I'm not sure what the anecdote is meant to add, either. ChatGPT and other hosted LLMs seem to be the antithesis of "freehold software."
Am I missing something?
But in cases where the functionality is quite compelling (like multi-hundred billion parameter models) and also hard to run on hardware I control, I tend to relent, and work with the "nice to haves" so I can learn about them and leverage them, but I routinely practice with my fallback software.
One example: I use Google Maps for search because it's so darn good at it, but I regularly use OsmAnd~ or Organic Maps with offline maps and on-device routing for actual navigation (despite the lack of traffic insights!) so I'm proficient with them in case I need to ditch Google Maps entirely (due to policy change, technical issue, or something else).
One could say, for example, "ship bug free" or perhaps more reasonably, "include the net present value of future costs". Both of those are essentially infeasible.
Subscription model software one-shots the cost-revenue pairing issue.
An issue I ran into when I tried this with my software is that it’s not a very common model so people didn’t really get it. They’d call it a subscription, or they’d call it lifetime, and some got very angry when I mentioned anything about renewing for updates.
It’s a hard thing to describe succinctly, and it’s even harder to ensure that description survives the game of telephone as they tell their friends/followers.
Instead of a years updates, which is a bit amorphous in terms of actual value delivered over the time frame, an alternate is you buy a major version, get all updates to that for free, for as long as it is updated in any way, including bug fixes.
Then pay for the next major version, only if you want to (with a discount for owners of the previous one).
And put the major version number into the name of the software, i.e. "Digibrain 1", "Digibrain 2", ...
Then continue to sell version X-1 at a discount, after X is released, to get more sales from the lower end of the market. And so owners of X-1 can still feel the love and less "out of date". Or even all previous versions at log drops in price. And bug fix old versions indefinitely, which is very purchaser friendly.
Another choice would be selling new updates for a noticeably higher price initially, signaling it as "premium", not "we want more of your money", then bringing the price down before the next update.
Might not connect with everyone, but it makes the value and optionality of purchasing an update more apparent.
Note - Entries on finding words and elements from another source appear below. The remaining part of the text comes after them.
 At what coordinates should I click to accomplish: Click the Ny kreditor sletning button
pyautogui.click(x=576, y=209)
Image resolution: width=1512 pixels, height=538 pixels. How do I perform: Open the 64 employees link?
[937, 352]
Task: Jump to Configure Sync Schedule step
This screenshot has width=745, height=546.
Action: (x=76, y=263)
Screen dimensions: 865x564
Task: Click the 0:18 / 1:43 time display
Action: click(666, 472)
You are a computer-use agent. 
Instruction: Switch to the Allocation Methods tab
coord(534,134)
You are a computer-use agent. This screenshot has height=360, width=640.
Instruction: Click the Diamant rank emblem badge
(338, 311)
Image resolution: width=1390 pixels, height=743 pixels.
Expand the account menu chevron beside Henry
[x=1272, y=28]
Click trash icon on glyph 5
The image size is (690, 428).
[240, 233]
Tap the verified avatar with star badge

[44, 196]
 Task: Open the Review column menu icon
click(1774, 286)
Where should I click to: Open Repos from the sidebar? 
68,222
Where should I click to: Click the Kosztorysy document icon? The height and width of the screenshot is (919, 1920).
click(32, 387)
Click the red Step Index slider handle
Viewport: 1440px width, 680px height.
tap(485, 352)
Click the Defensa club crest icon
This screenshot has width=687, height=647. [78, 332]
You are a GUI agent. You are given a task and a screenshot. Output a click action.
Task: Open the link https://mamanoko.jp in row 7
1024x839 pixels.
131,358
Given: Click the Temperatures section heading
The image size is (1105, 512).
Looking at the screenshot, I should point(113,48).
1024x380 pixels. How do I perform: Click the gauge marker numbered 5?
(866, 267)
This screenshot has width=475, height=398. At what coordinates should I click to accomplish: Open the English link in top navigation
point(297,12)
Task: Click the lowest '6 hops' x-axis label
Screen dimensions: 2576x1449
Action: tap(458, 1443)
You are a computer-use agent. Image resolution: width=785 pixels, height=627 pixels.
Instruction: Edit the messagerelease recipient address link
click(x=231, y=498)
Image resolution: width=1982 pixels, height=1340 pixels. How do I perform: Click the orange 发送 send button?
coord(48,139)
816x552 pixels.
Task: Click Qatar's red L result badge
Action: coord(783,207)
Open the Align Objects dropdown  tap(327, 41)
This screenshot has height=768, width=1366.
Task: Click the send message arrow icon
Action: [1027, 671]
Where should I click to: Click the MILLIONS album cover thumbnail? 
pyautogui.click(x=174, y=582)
Obviously, updates better be worth it.
I worked in a daycare center when I was in my teens. I saw a kid (doing a kid thing) with a bag of skittles. He was giving it out to his friends but licking each skittle as he handed them out. I did put a stop to it but I had to stop chuckling to myself at the faces everyone made when getting a pre-licked skittle first. Fast forward a few decades and software subscriptions remind me of that moment, every single time.
Polytopia for example would not be considered "freehold" because it contains one of micro transactions... However those are in a way ~ expansions like when you bought StarCraft II expansions.
The freehold apps website I'd never contribute to as one should always separate a vendor from a marketplace... Otherwise you just end up with Amazon basics....
I do think tastefully done telemetry with clear and easily accessible opt out is fine though. Nothing wrong with developers wanting to understand how their software is used in practice imo
In today's world the equivalent is FOSS. You don't really have ownership of software if you can't modify it, or pay someone else to. Not having source code is itself a sort of DRM.
Which in any other industry would be a paradoxical, tautological contradiction.